* _Written instruction_
Please format the records from the line containing "You are a computer-use" through the end of the records as a two-column CSV with the columns "prompt" and "reply", one row per record holding its text and its answer. Put each value in one quoted field with line breaks turned into spaces, and leave the pictures out.

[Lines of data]
※ ※ ※
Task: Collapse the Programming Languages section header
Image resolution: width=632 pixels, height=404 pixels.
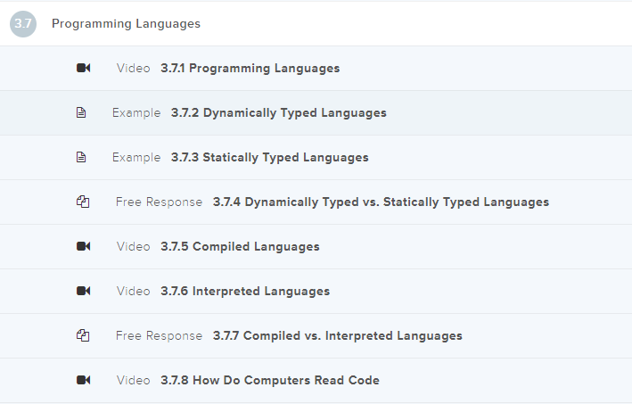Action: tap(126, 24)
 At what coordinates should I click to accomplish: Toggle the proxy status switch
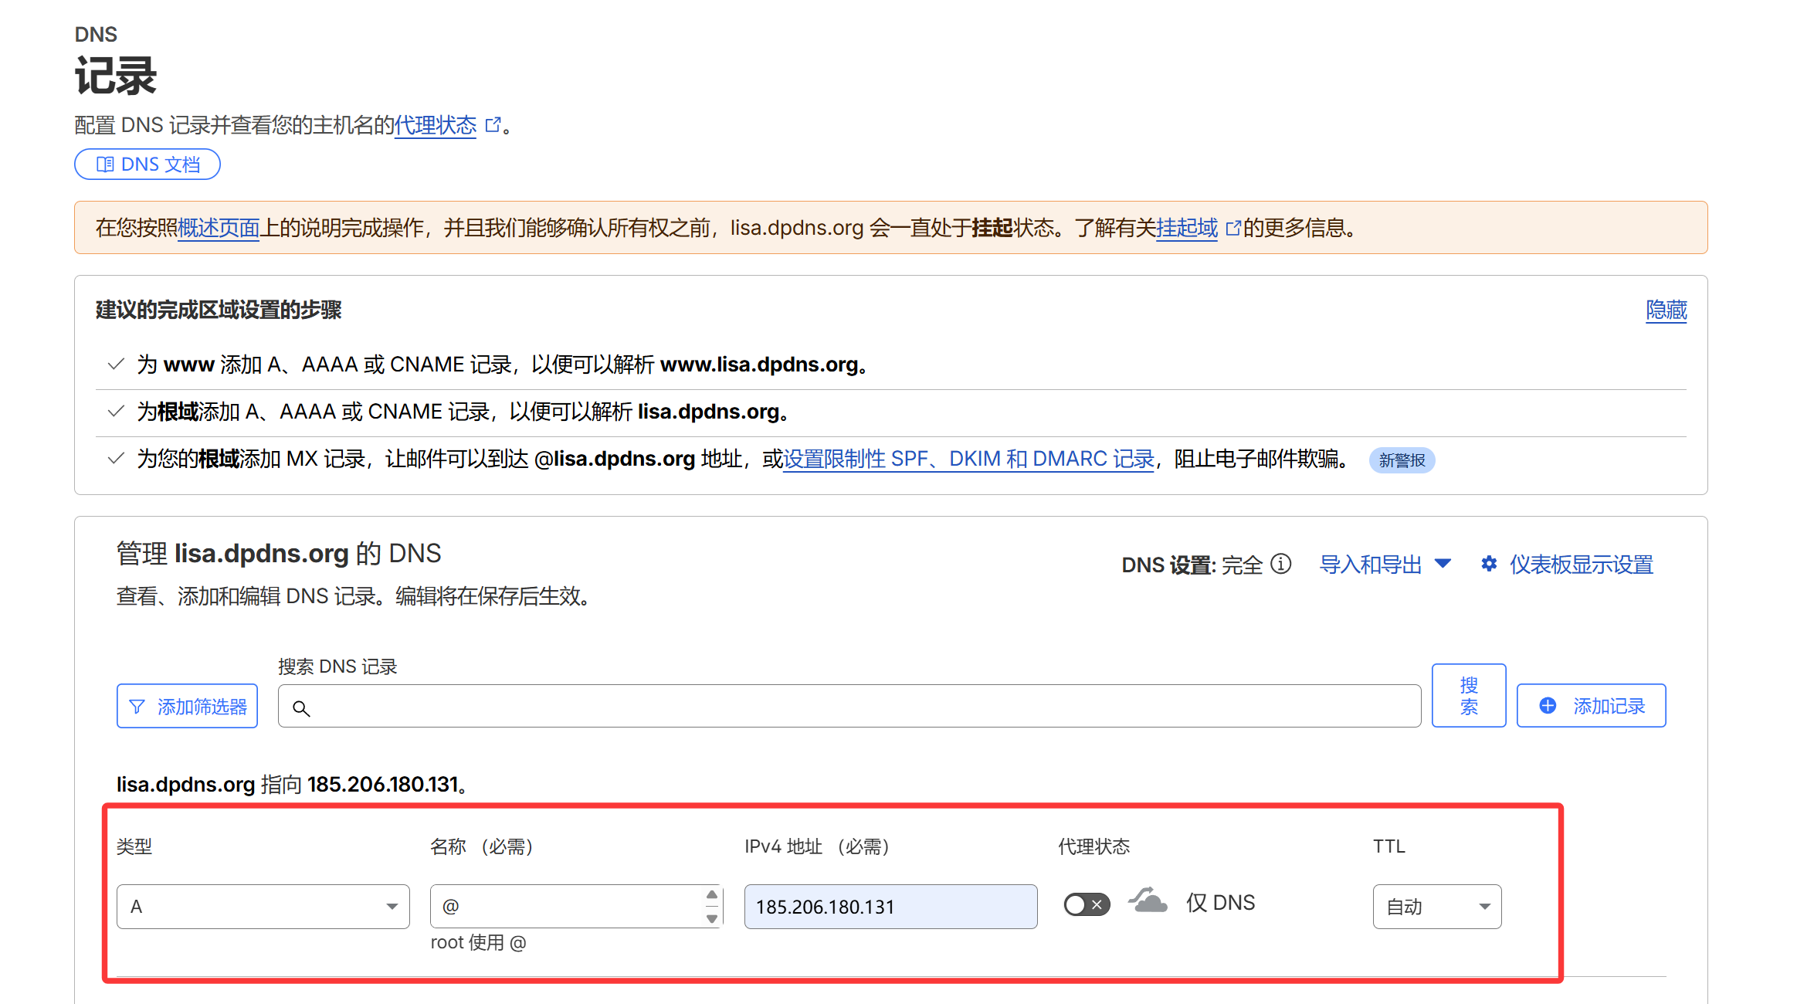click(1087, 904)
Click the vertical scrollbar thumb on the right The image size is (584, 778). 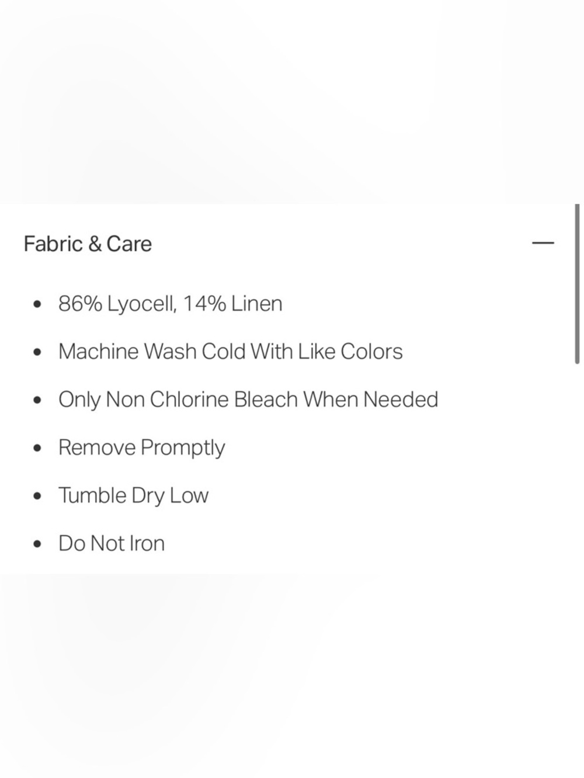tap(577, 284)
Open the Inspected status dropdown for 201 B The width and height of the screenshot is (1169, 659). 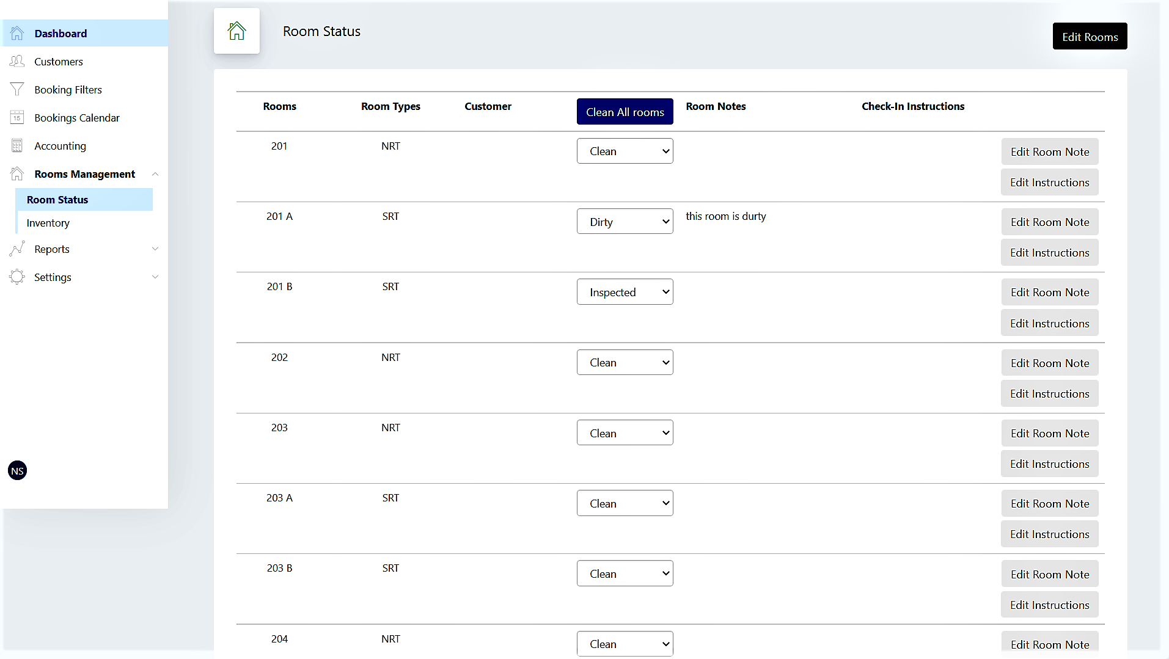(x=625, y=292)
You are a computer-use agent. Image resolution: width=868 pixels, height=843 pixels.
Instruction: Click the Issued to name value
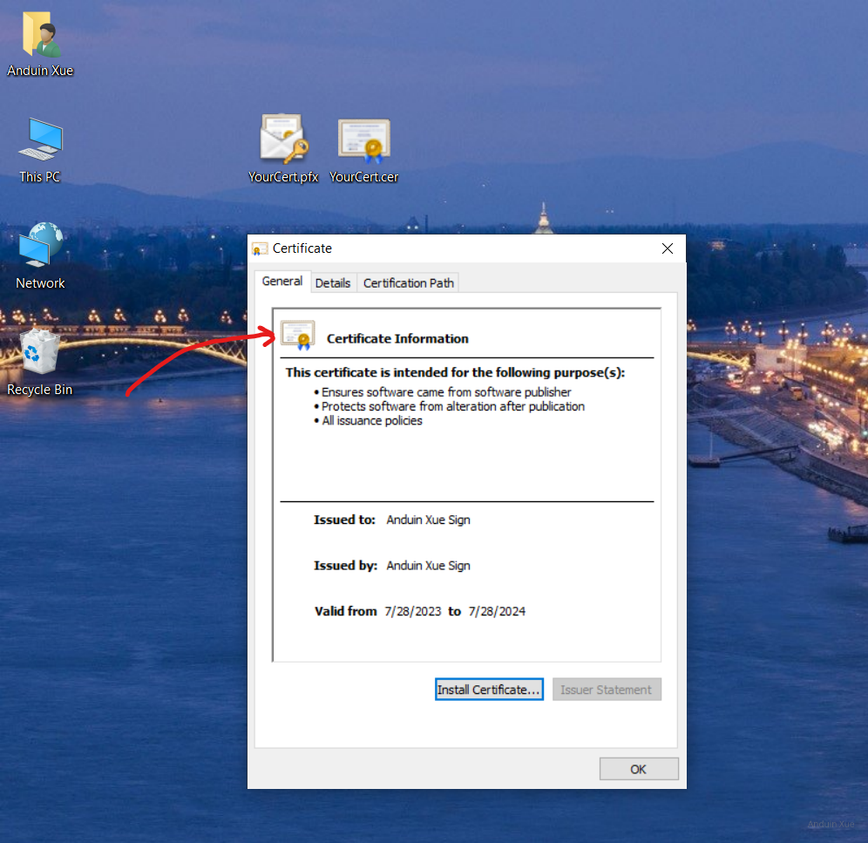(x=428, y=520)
※ ※ ※
* _Finished answer_
prompt,reply
"You are a computer-use agent. Image resolution: width=868 pixels, height=843 pixels. Instruction: Click the Issued to name value","(x=428, y=520)"